[Stored dataset items]
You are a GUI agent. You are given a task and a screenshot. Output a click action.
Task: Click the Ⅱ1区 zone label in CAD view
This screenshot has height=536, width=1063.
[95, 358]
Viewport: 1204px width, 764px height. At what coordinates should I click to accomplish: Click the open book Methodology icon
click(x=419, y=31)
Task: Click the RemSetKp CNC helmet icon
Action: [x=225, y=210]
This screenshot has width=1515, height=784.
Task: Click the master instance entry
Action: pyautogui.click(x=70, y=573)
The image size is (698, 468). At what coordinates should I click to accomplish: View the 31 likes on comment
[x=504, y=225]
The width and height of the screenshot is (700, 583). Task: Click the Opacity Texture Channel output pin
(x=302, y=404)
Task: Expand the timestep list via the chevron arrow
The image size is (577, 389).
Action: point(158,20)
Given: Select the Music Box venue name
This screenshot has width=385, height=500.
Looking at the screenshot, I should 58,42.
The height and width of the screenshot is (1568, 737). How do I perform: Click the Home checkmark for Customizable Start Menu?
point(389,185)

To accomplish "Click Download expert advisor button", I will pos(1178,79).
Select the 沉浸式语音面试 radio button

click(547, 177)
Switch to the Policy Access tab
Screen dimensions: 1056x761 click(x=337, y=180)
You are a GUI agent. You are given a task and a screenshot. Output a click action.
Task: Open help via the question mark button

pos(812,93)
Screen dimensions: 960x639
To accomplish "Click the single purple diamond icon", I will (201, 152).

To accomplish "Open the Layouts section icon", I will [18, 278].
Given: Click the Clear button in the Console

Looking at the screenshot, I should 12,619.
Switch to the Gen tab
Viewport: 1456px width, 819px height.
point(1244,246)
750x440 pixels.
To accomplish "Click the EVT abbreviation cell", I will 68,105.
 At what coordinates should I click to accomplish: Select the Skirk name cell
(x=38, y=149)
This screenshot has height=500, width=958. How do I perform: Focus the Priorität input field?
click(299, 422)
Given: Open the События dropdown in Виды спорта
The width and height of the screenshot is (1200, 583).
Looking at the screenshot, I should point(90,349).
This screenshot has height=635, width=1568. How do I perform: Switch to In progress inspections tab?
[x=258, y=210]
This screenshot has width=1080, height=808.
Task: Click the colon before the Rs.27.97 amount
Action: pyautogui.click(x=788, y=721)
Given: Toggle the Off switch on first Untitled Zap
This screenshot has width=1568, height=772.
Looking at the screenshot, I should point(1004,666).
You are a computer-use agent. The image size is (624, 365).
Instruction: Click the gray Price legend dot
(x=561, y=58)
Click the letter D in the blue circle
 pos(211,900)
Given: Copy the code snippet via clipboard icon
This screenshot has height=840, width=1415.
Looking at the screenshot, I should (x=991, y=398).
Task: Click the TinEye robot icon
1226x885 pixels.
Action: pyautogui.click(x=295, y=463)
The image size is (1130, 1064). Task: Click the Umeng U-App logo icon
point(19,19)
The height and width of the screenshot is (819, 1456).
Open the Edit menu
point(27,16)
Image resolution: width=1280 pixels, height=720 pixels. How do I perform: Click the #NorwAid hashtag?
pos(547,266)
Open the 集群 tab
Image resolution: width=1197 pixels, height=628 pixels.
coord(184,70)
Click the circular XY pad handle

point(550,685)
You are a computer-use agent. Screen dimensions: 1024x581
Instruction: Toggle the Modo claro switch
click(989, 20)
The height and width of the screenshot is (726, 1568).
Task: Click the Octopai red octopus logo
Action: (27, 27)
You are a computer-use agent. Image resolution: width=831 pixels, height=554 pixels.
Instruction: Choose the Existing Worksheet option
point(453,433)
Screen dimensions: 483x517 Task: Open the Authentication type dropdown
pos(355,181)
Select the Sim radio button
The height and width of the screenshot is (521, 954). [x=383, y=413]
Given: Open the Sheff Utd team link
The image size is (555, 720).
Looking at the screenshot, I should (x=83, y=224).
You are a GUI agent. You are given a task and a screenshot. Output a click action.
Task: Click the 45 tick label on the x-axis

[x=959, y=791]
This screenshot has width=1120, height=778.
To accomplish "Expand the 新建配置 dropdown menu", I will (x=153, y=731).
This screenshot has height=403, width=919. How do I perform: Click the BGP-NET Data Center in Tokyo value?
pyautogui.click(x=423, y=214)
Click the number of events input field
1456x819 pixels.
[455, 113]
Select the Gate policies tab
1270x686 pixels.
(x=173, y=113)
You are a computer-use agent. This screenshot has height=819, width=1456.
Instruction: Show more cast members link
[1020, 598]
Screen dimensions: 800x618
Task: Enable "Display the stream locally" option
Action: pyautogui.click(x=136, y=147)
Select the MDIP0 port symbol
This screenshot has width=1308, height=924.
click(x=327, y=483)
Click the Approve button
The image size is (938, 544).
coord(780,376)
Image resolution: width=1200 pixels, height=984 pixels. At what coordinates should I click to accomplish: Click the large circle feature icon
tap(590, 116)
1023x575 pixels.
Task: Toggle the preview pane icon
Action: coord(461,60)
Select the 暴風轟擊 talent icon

DESCRIPTION OF THE TASK:
Rewrite the entries above, replacing "GUI agent" with "screen agent" wherever it occurs and leaving everything else unchanged.

ANSWER FOR THIS EXERCISE:
You are a screen agent. You are given a task and a screenshot. Output a click action.
Task: Click the Ⅱ1区 zone label in CAD view
This screenshot has height=536, width=1063.
[95, 358]
Viewport: 1204px width, 764px height. At what coordinates should I click to accomplish: Click the open book Methodology icon
click(x=419, y=31)
Task: Click the RemSetKp CNC helmet icon
Action: [x=225, y=210]
This screenshot has width=1515, height=784.
Task: Click the master instance entry
Action: pyautogui.click(x=70, y=573)
The image size is (698, 468). At what coordinates should I click to accomplish: View the 31 likes on comment
[x=504, y=225]
The width and height of the screenshot is (700, 583). Task: Click the Opacity Texture Channel output pin
(x=302, y=404)
Task: Expand the timestep list via the chevron arrow
The image size is (577, 389).
Action: point(158,20)
Given: Select the Music Box venue name
This screenshot has width=385, height=500.
Looking at the screenshot, I should 58,42.
The height and width of the screenshot is (1568, 737). How do I perform: Click the Home checkmark for Customizable Start Menu?
point(389,185)

To accomplish "Click Download expert advisor button", I will pos(1178,79).
Select the 沉浸式语音面试 radio button

click(547, 177)
Switch to the Policy Access tab
Screen dimensions: 1056x761 click(x=337, y=180)
You are a screen agent. You are given a task and a screenshot. Output a click action.
Task: Open help via the question mark button

pos(812,93)
Screen dimensions: 960x639
To accomplish "Click the single purple diamond icon", I will (201, 152).

To accomplish "Open the Layouts section icon", I will [18, 278].
Given: Click the Clear button in the Console

Looking at the screenshot, I should 12,619.
Switch to the Gen tab
Viewport: 1456px width, 819px height.
point(1244,246)
750x440 pixels.
To accomplish "Click the EVT abbreviation cell", I will 68,105.
 At what coordinates should I click to accomplish: Select the Skirk name cell
(x=38, y=149)
This screenshot has height=500, width=958. How do I perform: Focus the Priorität input field?
click(299, 422)
Given: Open the События dropdown in Виды спорта
The width and height of the screenshot is (1200, 583).
Looking at the screenshot, I should point(90,349).
This screenshot has height=635, width=1568. How do I perform: Switch to In progress inspections tab?
[x=258, y=210]
This screenshot has width=1080, height=808.
Task: Click the colon before the Rs.27.97 amount
Action: pyautogui.click(x=788, y=721)
Given: Toggle the Off switch on first Untitled Zap
This screenshot has width=1568, height=772.
Looking at the screenshot, I should point(1004,666).
You are a computer-use agent. The image size is (624, 365).
Instruction: Click the gray Price legend dot
(x=561, y=58)
Click the letter D in the blue circle
 pos(211,900)
Given: Copy the code snippet via clipboard icon
This screenshot has height=840, width=1415.
Looking at the screenshot, I should (x=991, y=398).
Task: Click the TinEye robot icon
1226x885 pixels.
Action: pyautogui.click(x=295, y=463)
The image size is (1130, 1064). Task: Click the Umeng U-App logo icon
point(19,19)
The height and width of the screenshot is (819, 1456).
Open the Edit menu
point(27,16)
Image resolution: width=1280 pixels, height=720 pixels. How do I perform: Click the #NorwAid hashtag?
pos(547,266)
Open the 集群 tab
Image resolution: width=1197 pixels, height=628 pixels.
coord(184,70)
Click the circular XY pad handle

point(550,685)
You are a computer-use agent. Screen dimensions: 1024x581
Instruction: Toggle the Modo claro switch
click(989, 20)
The height and width of the screenshot is (726, 1568).
Task: Click the Octopai red octopus logo
Action: (27, 27)
You are a computer-use agent. Image resolution: width=831 pixels, height=554 pixels.
Instruction: Choose the Existing Worksheet option
point(453,433)
Screen dimensions: 483x517 Task: Open the Authentication type dropdown
pos(355,181)
Select the Sim radio button
The height and width of the screenshot is (521, 954). [x=383, y=413]
Given: Open the Sheff Utd team link
The image size is (555, 720).
Looking at the screenshot, I should (x=83, y=224).
You are a screen agent. You are given a task and a screenshot. Output a click action.
Task: Click the 45 tick label on the x-axis

[x=959, y=791]
This screenshot has width=1120, height=778.
To accomplish "Expand the 新建配置 dropdown menu", I will (x=153, y=731).
This screenshot has height=403, width=919. How do I perform: Click the BGP-NET Data Center in Tokyo value?
pyautogui.click(x=423, y=214)
Click the number of events input field
1456x819 pixels.
[455, 113]
Select the Gate policies tab
1270x686 pixels.
(x=173, y=113)
You are a computer-use agent. This screenshot has height=819, width=1456.
Instruction: Show more cast members link
[1020, 598]
Screen dimensions: 800x618
Task: Enable "Display the stream locally" option
Action: pyautogui.click(x=136, y=147)
Select the MDIP0 port symbol
This screenshot has width=1308, height=924.
click(x=327, y=483)
Click the Approve button
The image size is (938, 544).
coord(780,376)
Image resolution: width=1200 pixels, height=984 pixels. At what coordinates should I click to accomplish: Click the large circle feature icon
tap(590, 116)
1023x575 pixels.
Task: Toggle the preview pane icon
Action: coord(461,60)
Select the 暴風轟擊 talent icon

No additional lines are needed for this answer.